Alternatively you can try a pyramid;
Pick an exercise - e.g. barbell curl
30 x 30kg - rest 45 secs
35 x 25kg - rest 45 secs
40 x 20kg - rest 45 secs
45 x 15kg - rest 45 secs
50 x 10kg - rest 45 secs
Rest 60 seconds. Then repeat the pyramid in reverse.
For cardio focus on sprints. If you're using a treadmill or exercise bike, set the gradient for at least and 8% climb. Then go for 30 seconds at a time on a high speed. For me I run at 10mph on a 10% gradient.
It's actually surprisingly effective at burning fat and increasing your ability to sprint. You can supplement it with longer fast runs. In the Army we run 1.5 mile dashes in our annual tests. To achieve a respectable time of 9mins30 or less you need to average close to 10mph.
That said your aqua aerobics is probably getting enough in for you and will do wonders for your heart and core.
So in summary you can tone up using high weight and less reps but you're more likely to build overall strength and power since you aren't really tiring your muscles out from an endurance perspective. However it is far more effective to overload your muscles through a higher rep count which will increase your fast twitch muscle fibres and the blood pumped around your body thus increasing the appearance of tone.
Like I said you can see it in practice - compare an olympic sprinter and a hammer thrower.

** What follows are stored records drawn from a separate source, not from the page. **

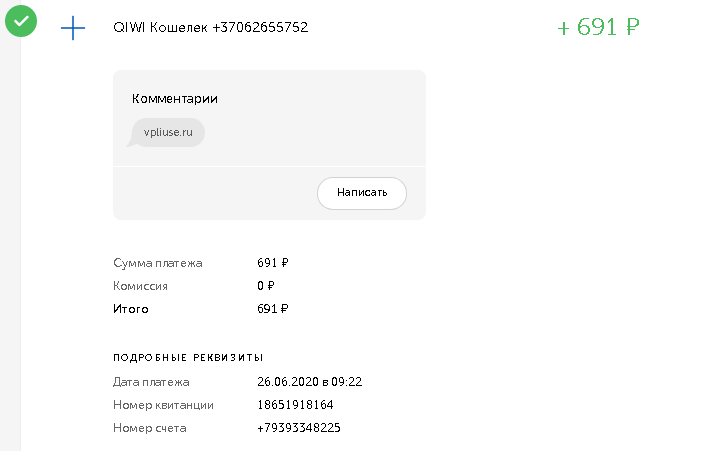Click the Итого total value 691 ₽
This screenshot has width=702, height=451.
pos(273,309)
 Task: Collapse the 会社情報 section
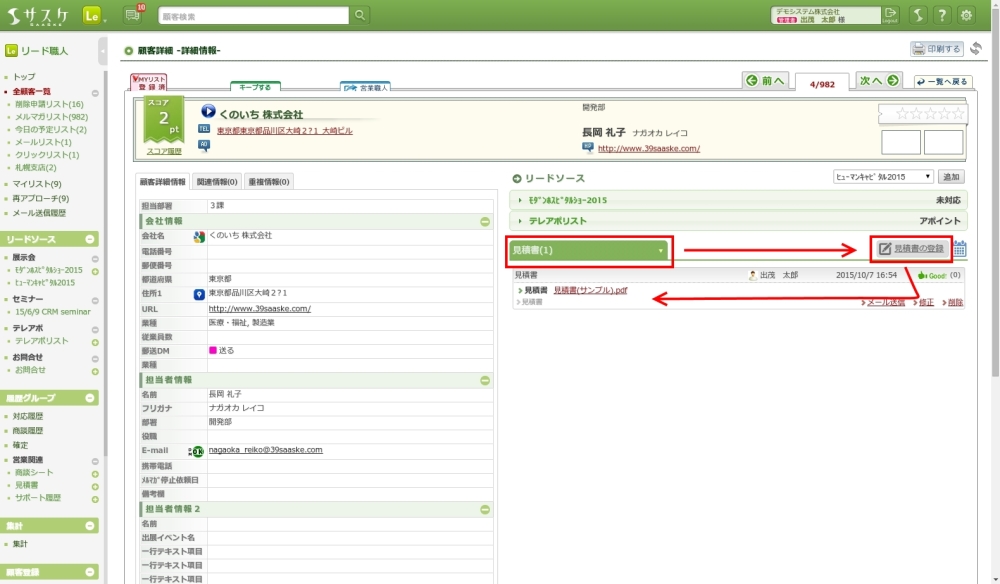pyautogui.click(x=485, y=221)
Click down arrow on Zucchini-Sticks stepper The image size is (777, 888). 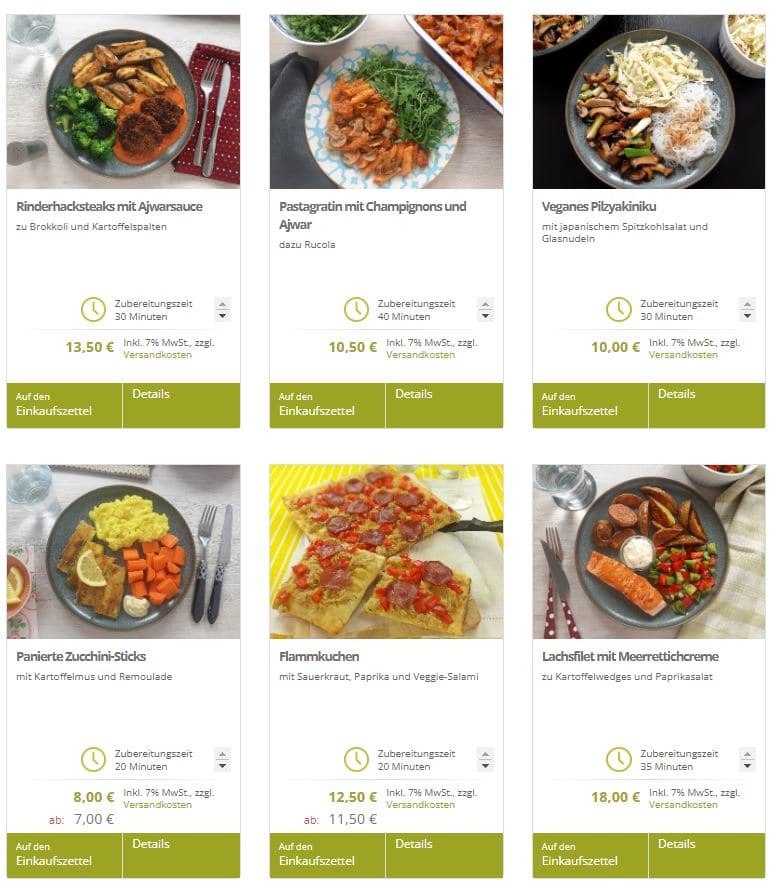pyautogui.click(x=223, y=766)
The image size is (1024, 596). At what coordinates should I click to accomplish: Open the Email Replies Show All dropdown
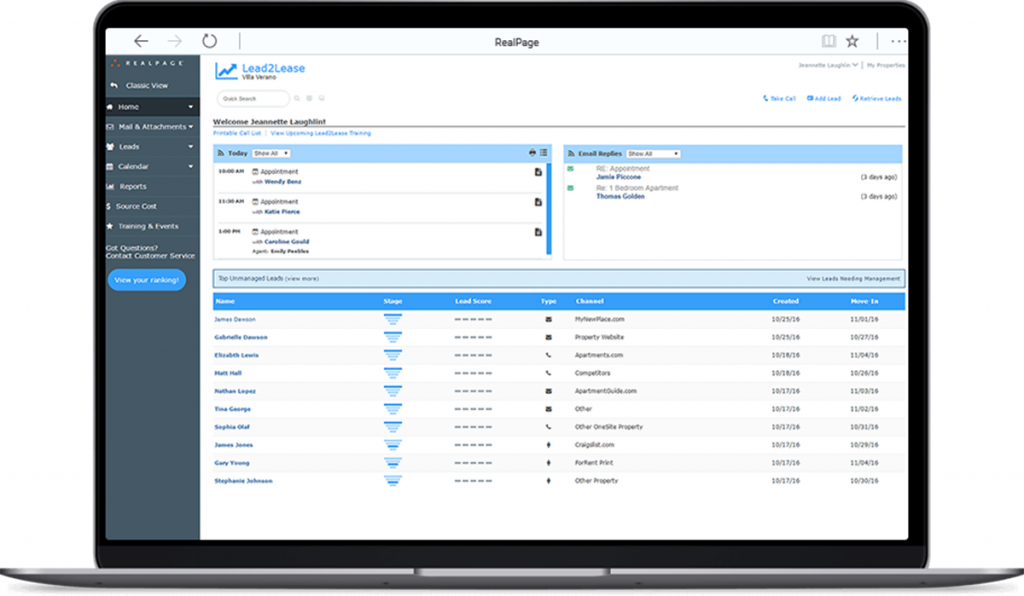point(654,152)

*so the reason you want to mix isolation and compound is mainly to just get a better workout for your big muscle. For every big muscle you have loads of little and big support muscles. During a hammer curl you also use your shoulders and chest. This is why compound is great to increase your stability and coordination as well as strength etc. However sometimes smaller muscles won't get worked out so much which is why you need isolation exercises.
For example your tricep is made up of the long head, lateral head and medial head. Different exercises target different muscles and you can isolate different parts. For example a tricep dip will work mainly your long and lateral head but not your medial head as much. A skull crusher will work your medial head more than the long and lateral.